Curse of the Komodo is a 2004 American science fiction film directed by Jim Wynorski under the pseudonym Jay Andrews. On an isolated island in the middle of the Pacific Ocean, genetically mutated Komodo dragons find themselves facing the prospect of a feast. Their main course consists of a team of scientists that has been ordered by the military to destroy all evidence of the secret experiments it has been conducting. Their dessert is served in the form of a group of robbers who arrive on the forsaken island. Unless the group manages to destroy the killer lizards, mankind is doomed. It was followed by Komodo vs. Cobra.

==Plot==
An experiment on an isolated island in the middle of the Pacific Ocean results in the enlargement of a group of Komodo dragons. However, the dragons break free and kill most of the scientists, the only survivor being Rebecca Phipps, whose father Nathan is part of the program. Later, a military team is dispatched to kill the dragons. All are killed except soldiers Hanson and Jason Blake, who hide in Rebecca's private house with an electric gate. Nathan and his colleague, and girlfriend, Dawn Porter, are soon sent to rescue the survivors.

On an island in Hawaii, a group of criminals consisting of Drake, Reece, and Drake's girlfriend, Tiffany, rob a casino and escape in a helicopter with their pilot, Jack.
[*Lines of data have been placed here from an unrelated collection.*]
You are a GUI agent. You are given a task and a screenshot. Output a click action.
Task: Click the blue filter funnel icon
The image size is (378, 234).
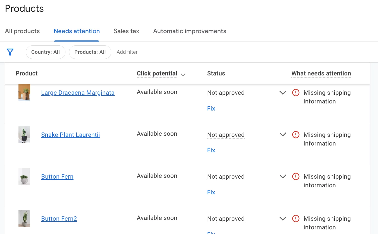click(10, 52)
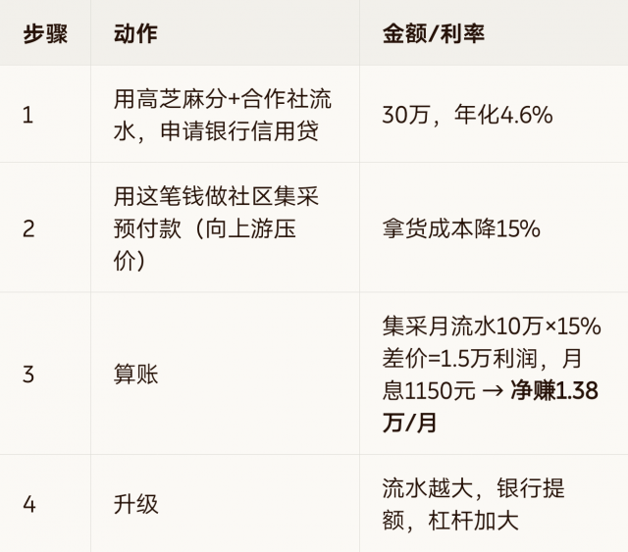The width and height of the screenshot is (628, 552).
Task: Click the 步骤 column header
Action: point(45,33)
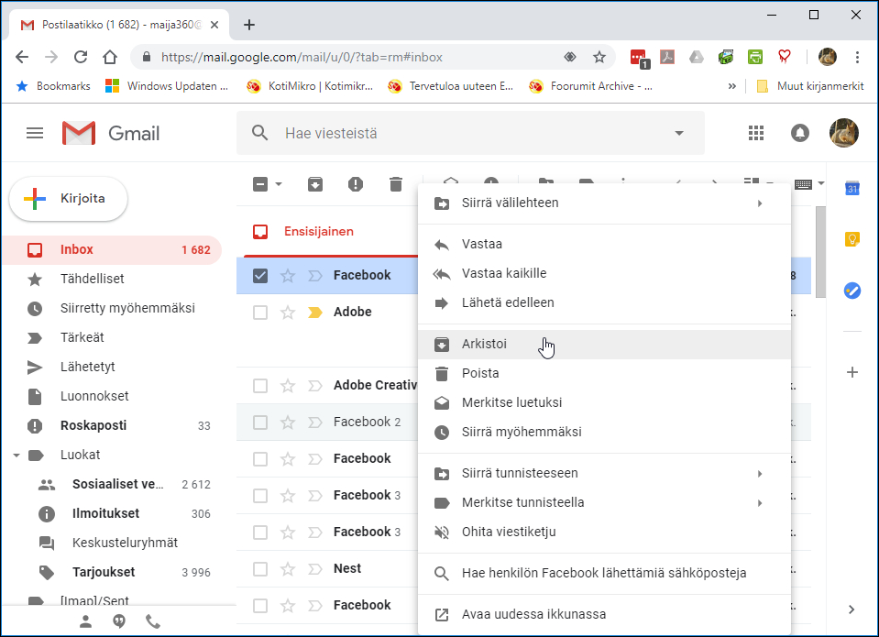Screen dimensions: 879x637
Task: Click the Kirjoita compose button
Action: coord(68,198)
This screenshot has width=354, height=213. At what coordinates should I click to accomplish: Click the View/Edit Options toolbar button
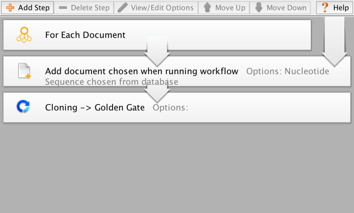[x=156, y=7]
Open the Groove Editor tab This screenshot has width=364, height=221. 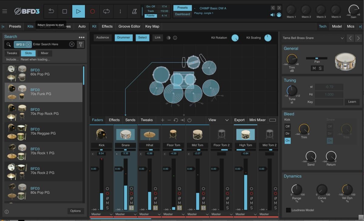129,26
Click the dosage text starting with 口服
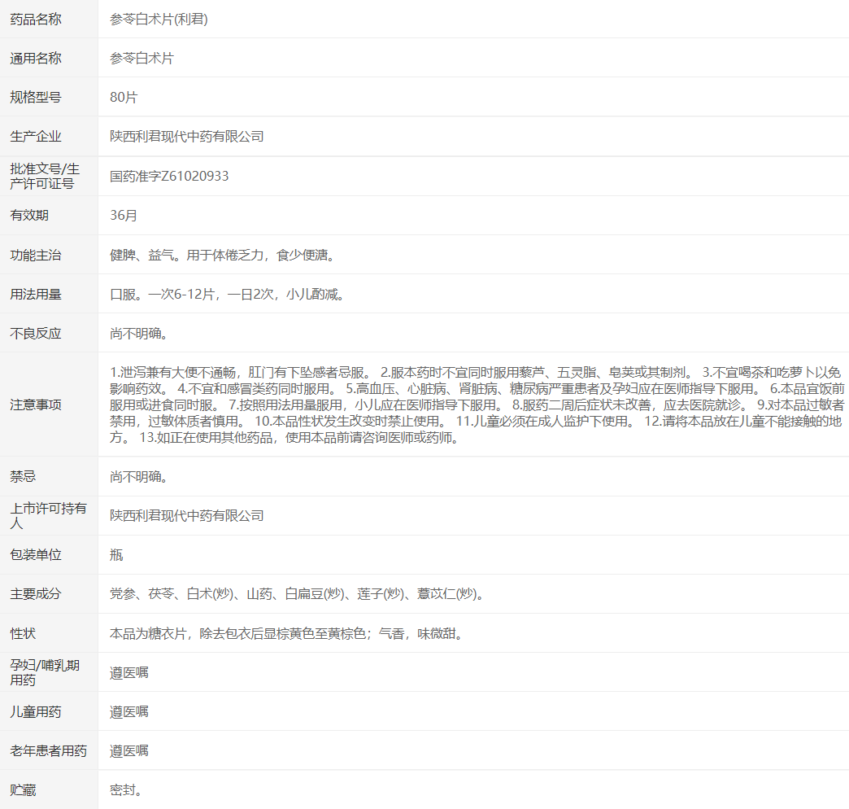Viewport: 849px width, 809px height. (x=229, y=295)
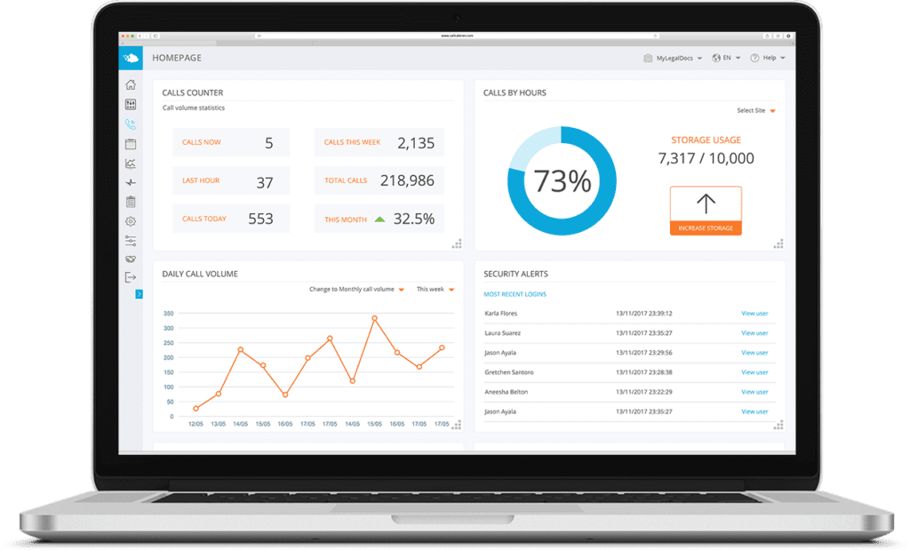910x551 pixels.
Task: Click 'View user' for Gretchen Santoro
Action: [x=754, y=372]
However, they're forced to land on the island due to a storm. The next morning, Dawn collects evidence that proves the Komodo's venom has the ability to infect humans, turning them into zombie-like creatures. Jack tells the criminals he needs spare parts to fix damage inside the helicopter's engine. As they begin wandering the island, they find Dawn, Nathan, Rebecca, and Hanson fighting one of the dragons, which has infected Jason. The group manages to evade the dragon, and Nathan reluctantly lets the criminals reside in the house. Nathan attempts to negotiate a rescue with military officer Foster on the mainland, although Foster keeps pushing back the rescue mission.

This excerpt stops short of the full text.